The task: Begin at the line containing "The image size" and give again every line to the end of the records, exactly, without the pictures.
▽
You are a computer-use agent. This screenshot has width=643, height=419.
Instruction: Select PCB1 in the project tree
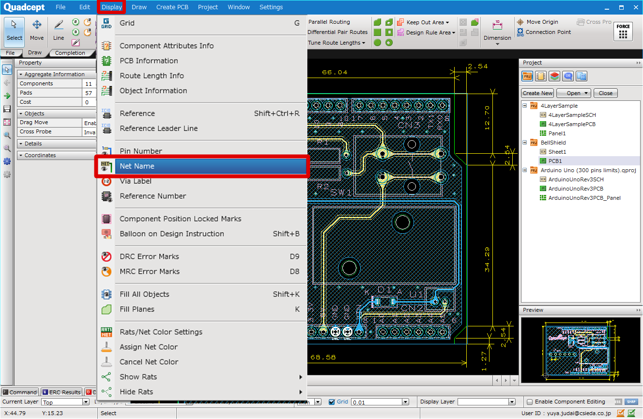coord(555,161)
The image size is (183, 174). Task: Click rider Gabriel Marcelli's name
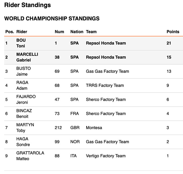[27, 57]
△
Problem solution:
The image size is (183, 174). Task: Click rider Gabriel Marcelli's name
[27, 57]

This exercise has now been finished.